I’m having the same problem. I have tried uninstalling, completely deleting the app from the developer console, re-registering, re-deploying and re-installing, and it is still hanging until I run forge tunnel.

I noticed the same thing now. I am working only with deploy, I do not use tunnel. For the last few days I noticed that it takes much more time to get the latest changes in the browser after deployment. It sometimes takes up to 5 minutes to get the newest changes. For most of the time I am confused, I am not sure, which version is available.

Once it even looked like I had a “v2 frontend” and “v1 backend”. My development experience is definitely worse for the past few days. Do you have any other advices to make it more comfortable to work with?

1 Like

There is feature request for improving Forge CLI experience regarding deployment:

For the switch from forge tunnel to forge deploy not working with the localhost tunnel error, we tested recently this script stolen from somebody on Slack, and it seems to work well:

#!/bin/bash

JSON_FILE="./myForge.json"

# ============================================================
# Utility functions
# ============================================================

load_config_from_json() {
  if [[ -f "$JSON_FILE" ]]; then
    echo "ℹ️  Loading configuration from $JSON_FILE..."
    USER=$(jq -r '.USER' "$JSON_FILE")
    TOKEN=$(jq -r '.TOKEN' "$JSON_FILE")
    FORGE_APP_ID=$(jq -r '.FORGE_APP_ID' "$JSON_FILE")
    FORGE_ENVIRONMENT=$(jq -r '.FORGE_ENVIRONMENT' "$JSON_FILE")
  else
    echo "⚠️  No $JSON_FILE file found.
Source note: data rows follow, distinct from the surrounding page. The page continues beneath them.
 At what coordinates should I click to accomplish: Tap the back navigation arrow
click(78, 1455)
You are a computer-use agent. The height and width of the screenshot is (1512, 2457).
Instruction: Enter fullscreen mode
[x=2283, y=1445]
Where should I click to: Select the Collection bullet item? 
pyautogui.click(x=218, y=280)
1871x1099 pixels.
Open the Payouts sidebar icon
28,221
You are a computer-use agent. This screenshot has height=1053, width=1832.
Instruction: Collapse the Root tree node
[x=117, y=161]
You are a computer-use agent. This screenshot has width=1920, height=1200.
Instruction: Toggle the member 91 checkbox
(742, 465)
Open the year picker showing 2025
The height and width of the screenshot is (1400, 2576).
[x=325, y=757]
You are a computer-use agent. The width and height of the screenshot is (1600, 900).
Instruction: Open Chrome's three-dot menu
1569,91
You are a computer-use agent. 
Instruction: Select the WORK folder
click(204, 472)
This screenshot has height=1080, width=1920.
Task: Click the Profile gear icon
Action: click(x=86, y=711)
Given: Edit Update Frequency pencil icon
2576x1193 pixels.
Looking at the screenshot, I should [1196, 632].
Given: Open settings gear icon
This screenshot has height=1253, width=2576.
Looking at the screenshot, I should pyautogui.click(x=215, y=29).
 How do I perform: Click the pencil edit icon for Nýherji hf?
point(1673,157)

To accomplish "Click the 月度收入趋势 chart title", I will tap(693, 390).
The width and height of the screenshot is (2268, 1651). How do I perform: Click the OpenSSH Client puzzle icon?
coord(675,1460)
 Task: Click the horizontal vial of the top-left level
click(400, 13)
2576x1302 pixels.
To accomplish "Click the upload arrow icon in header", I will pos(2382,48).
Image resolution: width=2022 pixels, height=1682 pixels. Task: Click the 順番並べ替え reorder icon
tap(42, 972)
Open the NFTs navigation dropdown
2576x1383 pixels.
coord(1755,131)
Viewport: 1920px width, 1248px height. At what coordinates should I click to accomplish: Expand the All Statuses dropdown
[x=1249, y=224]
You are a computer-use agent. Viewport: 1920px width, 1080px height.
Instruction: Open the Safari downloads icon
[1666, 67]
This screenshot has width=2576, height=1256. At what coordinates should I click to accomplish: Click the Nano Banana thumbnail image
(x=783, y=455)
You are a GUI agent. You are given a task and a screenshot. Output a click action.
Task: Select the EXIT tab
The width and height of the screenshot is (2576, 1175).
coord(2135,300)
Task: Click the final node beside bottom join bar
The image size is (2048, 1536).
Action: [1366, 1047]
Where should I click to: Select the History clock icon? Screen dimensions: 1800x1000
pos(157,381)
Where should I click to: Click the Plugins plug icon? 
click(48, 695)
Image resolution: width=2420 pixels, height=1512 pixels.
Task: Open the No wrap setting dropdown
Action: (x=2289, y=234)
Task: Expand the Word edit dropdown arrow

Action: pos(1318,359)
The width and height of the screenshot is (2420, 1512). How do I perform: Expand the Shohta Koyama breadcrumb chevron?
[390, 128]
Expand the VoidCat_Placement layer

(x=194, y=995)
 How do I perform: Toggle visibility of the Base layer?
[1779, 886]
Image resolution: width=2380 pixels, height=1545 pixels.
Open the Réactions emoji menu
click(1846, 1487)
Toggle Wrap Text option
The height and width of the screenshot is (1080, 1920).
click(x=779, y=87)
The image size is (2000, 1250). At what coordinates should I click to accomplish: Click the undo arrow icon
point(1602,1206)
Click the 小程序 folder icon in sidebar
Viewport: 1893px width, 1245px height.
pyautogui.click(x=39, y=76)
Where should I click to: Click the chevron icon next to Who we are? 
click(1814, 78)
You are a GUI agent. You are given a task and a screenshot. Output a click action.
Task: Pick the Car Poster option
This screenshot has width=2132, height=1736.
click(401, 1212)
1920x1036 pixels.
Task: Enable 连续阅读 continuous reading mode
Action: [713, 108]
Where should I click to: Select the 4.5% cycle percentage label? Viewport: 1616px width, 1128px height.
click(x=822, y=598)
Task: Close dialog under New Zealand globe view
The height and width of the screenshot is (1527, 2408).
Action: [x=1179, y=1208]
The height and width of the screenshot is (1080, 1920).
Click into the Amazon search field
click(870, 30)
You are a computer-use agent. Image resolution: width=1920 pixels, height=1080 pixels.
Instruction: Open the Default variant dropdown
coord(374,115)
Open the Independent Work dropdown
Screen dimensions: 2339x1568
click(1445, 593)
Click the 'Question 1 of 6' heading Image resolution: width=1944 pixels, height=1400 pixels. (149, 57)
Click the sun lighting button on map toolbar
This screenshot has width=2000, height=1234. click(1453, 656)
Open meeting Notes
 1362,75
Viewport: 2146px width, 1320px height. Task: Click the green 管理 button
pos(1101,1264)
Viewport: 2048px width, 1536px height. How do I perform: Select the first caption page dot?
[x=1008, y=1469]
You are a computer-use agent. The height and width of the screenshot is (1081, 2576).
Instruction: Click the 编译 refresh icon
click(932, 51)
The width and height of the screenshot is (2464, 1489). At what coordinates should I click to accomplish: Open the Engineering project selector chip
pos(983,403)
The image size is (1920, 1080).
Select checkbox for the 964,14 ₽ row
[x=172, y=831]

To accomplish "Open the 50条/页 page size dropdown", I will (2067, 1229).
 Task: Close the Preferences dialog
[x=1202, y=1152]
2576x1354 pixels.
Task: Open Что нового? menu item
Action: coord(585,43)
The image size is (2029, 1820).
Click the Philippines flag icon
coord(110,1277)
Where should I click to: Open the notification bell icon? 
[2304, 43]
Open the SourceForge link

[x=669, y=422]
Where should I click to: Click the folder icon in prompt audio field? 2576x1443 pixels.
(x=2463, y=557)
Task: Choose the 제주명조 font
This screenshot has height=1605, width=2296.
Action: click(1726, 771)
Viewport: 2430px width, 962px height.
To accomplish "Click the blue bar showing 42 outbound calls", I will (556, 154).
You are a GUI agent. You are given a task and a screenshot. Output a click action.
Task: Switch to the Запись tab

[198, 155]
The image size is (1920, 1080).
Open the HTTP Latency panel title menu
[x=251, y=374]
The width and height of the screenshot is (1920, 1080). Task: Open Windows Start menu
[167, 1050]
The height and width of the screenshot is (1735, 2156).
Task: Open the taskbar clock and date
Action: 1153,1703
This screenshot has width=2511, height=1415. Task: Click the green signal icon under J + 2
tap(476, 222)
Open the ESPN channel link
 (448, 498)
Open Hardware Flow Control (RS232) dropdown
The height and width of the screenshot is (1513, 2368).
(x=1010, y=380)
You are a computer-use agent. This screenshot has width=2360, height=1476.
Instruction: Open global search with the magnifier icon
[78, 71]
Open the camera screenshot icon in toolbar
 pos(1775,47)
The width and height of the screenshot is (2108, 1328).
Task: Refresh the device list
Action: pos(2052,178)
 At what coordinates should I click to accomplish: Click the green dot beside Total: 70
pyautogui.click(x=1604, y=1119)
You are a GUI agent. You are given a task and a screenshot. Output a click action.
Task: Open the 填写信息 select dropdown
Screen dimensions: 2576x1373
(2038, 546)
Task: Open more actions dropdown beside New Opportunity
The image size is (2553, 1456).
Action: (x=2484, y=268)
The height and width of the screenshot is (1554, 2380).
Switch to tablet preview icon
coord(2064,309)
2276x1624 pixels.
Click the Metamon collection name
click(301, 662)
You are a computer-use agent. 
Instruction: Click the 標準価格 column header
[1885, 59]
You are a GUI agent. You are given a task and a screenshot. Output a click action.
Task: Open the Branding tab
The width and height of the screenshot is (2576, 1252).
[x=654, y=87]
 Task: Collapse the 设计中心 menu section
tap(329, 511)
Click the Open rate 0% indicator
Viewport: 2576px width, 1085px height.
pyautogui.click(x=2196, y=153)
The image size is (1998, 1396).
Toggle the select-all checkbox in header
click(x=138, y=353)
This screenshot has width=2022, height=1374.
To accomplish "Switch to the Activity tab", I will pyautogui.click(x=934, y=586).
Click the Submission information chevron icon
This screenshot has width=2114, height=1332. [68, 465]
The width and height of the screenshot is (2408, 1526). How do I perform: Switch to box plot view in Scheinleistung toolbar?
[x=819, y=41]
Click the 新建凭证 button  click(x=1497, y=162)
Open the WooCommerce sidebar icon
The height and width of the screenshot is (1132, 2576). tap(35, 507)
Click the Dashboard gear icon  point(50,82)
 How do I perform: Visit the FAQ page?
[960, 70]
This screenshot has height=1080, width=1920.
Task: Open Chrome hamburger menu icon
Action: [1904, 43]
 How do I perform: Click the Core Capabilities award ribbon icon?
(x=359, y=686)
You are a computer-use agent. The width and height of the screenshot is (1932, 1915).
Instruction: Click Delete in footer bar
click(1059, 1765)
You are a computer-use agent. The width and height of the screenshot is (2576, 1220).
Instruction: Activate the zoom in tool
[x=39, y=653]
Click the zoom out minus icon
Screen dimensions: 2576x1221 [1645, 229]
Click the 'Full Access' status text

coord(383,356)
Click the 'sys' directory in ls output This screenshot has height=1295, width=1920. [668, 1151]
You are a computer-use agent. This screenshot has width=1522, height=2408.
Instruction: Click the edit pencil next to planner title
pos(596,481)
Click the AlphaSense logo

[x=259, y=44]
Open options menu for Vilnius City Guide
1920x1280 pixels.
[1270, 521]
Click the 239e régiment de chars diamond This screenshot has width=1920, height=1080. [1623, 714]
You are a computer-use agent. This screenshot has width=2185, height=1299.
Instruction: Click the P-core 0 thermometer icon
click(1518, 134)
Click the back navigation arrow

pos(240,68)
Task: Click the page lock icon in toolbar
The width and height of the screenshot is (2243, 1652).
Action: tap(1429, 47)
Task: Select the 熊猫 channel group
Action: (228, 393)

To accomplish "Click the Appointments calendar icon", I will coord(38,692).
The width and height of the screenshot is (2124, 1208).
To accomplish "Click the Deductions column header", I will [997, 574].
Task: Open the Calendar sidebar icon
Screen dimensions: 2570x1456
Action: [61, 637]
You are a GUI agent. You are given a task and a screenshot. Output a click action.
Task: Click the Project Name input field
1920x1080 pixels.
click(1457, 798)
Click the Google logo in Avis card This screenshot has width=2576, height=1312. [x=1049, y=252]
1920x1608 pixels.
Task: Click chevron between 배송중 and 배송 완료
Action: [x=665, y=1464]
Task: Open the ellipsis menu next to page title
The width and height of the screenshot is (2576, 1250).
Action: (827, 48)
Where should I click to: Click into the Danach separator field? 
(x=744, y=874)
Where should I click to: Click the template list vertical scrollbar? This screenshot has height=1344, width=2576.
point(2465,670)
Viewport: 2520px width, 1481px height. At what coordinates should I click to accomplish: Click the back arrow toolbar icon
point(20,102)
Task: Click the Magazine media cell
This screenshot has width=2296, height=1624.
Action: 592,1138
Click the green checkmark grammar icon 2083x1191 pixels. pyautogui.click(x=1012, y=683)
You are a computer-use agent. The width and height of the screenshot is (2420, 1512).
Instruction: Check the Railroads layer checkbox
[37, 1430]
Falling back to defaults and CLI args."
  fi
}

parse_cli_args() {
  while [[ $# -gt 0 ]]; do
    case "$1" in
      --app)
        FORGE_APP_ID="$2"
        shift 2
        ;;
      --user)
        USER="$2"
        shift 2
        ;;
      --token)
        TOKEN="$2"
        shift 2
        ;;
      --env)
        FORGE_ENVIRONMENT="$2"
        shift 2
        ;;
      *)
        echo "❌ Unknown option: $1"
        exit 1
        ;;
    esac
  done
}

validate_inputs() {

  if [[ -z "$FORGE_APP_ID" || -z "$FORGE_ENVIRONMENT" ]]; then
    echo "❌ --app and --env parameters are required"
    exit 1
  fi

  if [[ -z "$USER" || -z "$TOKEN" ]]; then
    echo "❌ --user and --token parameters are required"
    exit 1
  fi
}

build_graphql_request() {
  flatquery='
    mutation forge_cli_deleteApplicationTunnels($input: DeleteAppTunnelInput!) {
      deleteAppTunnels(input: $input) {
        success
        errors {
          message
          extensions {
            errorType
            statusCode
          }
        }
      }
    }'
  onelinequery="$(echo $flatquery)"

  flatvars='{
    "input": {
      "appId": "ari:cloud:ecosystem::app/'$FORGE_APP_ID'",
      "environmentKey": "'$FORGE_ENVIRONMENT'"
    }
  }'
  onelinevars="$(echo $flatvars)"

  fullrequest="{ \"query\": \"$onelinequery\", \"variables\": $onelinevars }"
}

execute_graphql_call() {
  curl -H 'Content-Type: application/json' \
     -H "Authorization: Basic $(echo -n "$USER:$TOKEN" | base64)" \
     -X POST -d "$fullrequest" \
     https://developer.atlassian.com/gateway/api/graphql
}

# ============================================================
# Main
# ============================================================

FORGE_APP_ID="${FORGE_APP_ID:-}"
FORGE_ENVIRONMENT="${FORGE_ENVIRONMENT:-default}"

load_config_from_json
parse_cli_args "$@"
validate_inputs
build_graphql_request
execute_graphql_call

Thanks. It turns out my problem was mostly due to my static custom ui code not being deployed correctly, so it only worked when I was using the tunnel. Now that I’ve fully migrated to Custom UI, I’m not sure if forge tunnel is that useful since I need to do a build each time anyway.